_How to complete this task_: Within the entries below, the lines from the one with "Given: Click the FPS" through the one with "Task: Tap the Moon Hyeonjoon sender name" are to be set down exactly, both ends kept.

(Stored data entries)
....
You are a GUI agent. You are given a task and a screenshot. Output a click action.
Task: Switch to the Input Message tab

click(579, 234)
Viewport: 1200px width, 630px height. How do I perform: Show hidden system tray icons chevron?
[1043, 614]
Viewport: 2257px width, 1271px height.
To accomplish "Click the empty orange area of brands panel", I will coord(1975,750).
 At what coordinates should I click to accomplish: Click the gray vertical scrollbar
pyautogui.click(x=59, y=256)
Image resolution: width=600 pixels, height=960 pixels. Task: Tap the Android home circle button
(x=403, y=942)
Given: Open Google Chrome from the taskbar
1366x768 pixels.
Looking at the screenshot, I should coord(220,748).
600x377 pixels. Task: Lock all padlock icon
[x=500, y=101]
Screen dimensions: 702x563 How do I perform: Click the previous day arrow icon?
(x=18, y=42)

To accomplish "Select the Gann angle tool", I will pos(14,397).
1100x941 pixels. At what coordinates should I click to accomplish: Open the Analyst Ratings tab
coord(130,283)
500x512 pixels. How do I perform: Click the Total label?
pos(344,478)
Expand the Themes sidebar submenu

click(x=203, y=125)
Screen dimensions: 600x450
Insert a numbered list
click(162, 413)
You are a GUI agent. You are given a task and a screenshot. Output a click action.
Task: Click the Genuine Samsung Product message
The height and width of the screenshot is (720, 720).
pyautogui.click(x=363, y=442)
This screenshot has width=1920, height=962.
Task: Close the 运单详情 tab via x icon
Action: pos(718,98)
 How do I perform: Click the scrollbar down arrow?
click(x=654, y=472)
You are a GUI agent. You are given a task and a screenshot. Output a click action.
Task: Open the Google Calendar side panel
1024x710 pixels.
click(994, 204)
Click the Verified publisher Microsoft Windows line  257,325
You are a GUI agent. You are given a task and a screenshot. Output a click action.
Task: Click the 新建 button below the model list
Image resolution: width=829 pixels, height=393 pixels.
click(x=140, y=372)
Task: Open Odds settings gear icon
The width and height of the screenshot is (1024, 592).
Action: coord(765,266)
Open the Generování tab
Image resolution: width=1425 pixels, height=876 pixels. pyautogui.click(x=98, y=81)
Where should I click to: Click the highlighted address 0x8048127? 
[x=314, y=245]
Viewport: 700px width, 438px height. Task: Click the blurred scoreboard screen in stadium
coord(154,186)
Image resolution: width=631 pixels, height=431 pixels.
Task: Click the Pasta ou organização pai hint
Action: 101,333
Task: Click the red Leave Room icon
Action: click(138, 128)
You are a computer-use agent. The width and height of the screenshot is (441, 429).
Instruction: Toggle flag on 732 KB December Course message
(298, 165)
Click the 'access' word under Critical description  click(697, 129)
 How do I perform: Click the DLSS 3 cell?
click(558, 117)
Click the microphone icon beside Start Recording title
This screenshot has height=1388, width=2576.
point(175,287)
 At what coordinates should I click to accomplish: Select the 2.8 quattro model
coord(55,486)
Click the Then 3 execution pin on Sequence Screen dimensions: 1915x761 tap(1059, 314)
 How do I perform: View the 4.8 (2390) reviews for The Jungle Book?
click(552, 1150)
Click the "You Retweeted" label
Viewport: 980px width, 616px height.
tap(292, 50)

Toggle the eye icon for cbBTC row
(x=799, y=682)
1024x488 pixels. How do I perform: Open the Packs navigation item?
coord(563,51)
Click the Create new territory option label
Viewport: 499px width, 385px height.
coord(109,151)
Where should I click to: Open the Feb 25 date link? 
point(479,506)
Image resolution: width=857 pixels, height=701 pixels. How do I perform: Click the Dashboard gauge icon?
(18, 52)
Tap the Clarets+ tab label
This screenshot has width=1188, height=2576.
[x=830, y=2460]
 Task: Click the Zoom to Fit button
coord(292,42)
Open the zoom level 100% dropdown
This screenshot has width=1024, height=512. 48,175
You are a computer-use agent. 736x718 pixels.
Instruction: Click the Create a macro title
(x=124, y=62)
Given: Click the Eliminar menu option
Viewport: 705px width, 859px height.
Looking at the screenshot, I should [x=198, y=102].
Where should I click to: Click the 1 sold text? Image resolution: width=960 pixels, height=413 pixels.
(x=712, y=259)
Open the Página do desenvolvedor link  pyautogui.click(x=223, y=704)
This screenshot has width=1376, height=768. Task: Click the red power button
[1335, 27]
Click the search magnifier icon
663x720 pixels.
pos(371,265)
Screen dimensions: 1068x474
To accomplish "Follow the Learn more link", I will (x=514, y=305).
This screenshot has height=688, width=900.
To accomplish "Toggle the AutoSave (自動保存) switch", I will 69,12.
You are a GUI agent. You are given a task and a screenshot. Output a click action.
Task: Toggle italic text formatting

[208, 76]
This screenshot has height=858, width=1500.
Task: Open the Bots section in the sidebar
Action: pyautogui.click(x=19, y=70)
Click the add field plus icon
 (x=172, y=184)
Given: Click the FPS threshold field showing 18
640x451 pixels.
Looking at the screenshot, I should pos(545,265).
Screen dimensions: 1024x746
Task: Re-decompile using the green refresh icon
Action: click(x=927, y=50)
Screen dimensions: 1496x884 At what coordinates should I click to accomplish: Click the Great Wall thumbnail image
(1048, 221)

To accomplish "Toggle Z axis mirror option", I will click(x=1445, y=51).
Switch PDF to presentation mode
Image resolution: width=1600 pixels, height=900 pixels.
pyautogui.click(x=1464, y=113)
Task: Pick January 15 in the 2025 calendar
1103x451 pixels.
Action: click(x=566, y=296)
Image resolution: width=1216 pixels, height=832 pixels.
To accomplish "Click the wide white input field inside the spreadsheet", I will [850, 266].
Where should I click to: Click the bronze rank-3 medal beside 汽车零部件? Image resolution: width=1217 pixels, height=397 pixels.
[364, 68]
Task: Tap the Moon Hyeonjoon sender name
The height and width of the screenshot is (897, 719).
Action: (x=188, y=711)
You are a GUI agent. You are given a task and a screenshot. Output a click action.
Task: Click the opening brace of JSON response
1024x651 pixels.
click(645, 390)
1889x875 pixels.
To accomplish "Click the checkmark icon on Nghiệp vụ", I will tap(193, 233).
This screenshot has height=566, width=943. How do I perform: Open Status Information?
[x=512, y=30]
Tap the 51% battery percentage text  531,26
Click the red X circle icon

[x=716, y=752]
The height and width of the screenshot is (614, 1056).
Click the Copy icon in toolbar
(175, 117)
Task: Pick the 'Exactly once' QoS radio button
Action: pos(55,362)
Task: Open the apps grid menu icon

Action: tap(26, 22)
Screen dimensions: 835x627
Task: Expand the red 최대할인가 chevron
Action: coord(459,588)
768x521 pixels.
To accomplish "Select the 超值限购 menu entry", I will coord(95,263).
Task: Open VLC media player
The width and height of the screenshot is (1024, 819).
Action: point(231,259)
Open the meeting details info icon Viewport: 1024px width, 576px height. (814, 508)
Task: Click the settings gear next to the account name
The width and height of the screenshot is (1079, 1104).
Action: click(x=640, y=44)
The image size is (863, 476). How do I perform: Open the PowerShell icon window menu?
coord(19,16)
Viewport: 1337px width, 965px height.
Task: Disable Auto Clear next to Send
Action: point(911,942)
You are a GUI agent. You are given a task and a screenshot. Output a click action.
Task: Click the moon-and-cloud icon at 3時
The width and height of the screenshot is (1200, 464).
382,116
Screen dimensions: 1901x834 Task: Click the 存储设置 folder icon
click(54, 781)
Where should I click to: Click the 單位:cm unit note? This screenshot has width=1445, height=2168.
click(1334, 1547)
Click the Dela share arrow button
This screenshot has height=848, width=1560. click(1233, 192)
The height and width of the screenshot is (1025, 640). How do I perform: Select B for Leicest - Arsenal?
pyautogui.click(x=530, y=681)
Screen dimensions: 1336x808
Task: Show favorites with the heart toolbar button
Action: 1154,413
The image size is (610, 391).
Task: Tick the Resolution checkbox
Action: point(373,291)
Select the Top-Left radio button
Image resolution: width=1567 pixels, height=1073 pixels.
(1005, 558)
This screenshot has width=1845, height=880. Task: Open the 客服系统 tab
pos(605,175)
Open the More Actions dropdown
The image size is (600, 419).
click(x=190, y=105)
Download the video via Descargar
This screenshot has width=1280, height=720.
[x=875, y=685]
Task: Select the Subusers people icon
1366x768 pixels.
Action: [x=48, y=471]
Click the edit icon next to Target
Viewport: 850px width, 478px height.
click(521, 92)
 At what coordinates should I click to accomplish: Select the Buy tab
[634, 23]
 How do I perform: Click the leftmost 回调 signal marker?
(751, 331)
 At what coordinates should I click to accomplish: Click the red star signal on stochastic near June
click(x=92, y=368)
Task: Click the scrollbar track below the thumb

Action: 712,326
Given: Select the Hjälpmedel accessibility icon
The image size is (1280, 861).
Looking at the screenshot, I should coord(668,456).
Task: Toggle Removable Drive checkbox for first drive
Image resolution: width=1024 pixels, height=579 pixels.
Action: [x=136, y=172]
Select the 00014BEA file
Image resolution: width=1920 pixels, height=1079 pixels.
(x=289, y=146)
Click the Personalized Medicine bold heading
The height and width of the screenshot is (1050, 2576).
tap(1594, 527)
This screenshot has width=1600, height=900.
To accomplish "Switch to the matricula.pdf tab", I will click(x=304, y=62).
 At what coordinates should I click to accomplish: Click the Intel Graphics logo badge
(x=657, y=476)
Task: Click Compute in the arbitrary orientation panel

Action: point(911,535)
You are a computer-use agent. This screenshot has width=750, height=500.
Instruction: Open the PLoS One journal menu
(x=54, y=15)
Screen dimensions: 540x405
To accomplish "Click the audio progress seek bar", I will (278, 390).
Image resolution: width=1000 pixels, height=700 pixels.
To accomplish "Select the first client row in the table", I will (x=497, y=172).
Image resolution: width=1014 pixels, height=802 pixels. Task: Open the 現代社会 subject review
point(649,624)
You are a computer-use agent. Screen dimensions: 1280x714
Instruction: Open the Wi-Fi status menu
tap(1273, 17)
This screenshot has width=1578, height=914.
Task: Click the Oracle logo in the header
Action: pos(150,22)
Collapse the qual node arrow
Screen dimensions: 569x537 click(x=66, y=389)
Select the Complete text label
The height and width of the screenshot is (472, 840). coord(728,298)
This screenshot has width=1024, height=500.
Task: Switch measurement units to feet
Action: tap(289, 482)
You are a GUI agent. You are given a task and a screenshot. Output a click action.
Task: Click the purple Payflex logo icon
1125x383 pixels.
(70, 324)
....
_Written solution_:
Given: Click the FPS threshold field showing 18
640x451 pixels.
Looking at the screenshot, I should pos(545,265).
Screen dimensions: 1024x746
Task: Re-decompile using the green refresh icon
Action: click(x=927, y=50)
Screen dimensions: 1496x884 At what coordinates should I click to accomplish: Click the Great Wall thumbnail image
(1048, 221)

To accomplish "Toggle Z axis mirror option", I will click(x=1445, y=51).
Switch PDF to presentation mode
Image resolution: width=1600 pixels, height=900 pixels.
pyautogui.click(x=1464, y=113)
Task: Pick January 15 in the 2025 calendar
1103x451 pixels.
Action: click(x=566, y=296)
Image resolution: width=1216 pixels, height=832 pixels.
To accomplish "Click the wide white input field inside the spreadsheet", I will [850, 266].
Where should I click to: Click the bronze rank-3 medal beside 汽车零部件? Image resolution: width=1217 pixels, height=397 pixels.
[364, 68]
Task: Tap the Moon Hyeonjoon sender name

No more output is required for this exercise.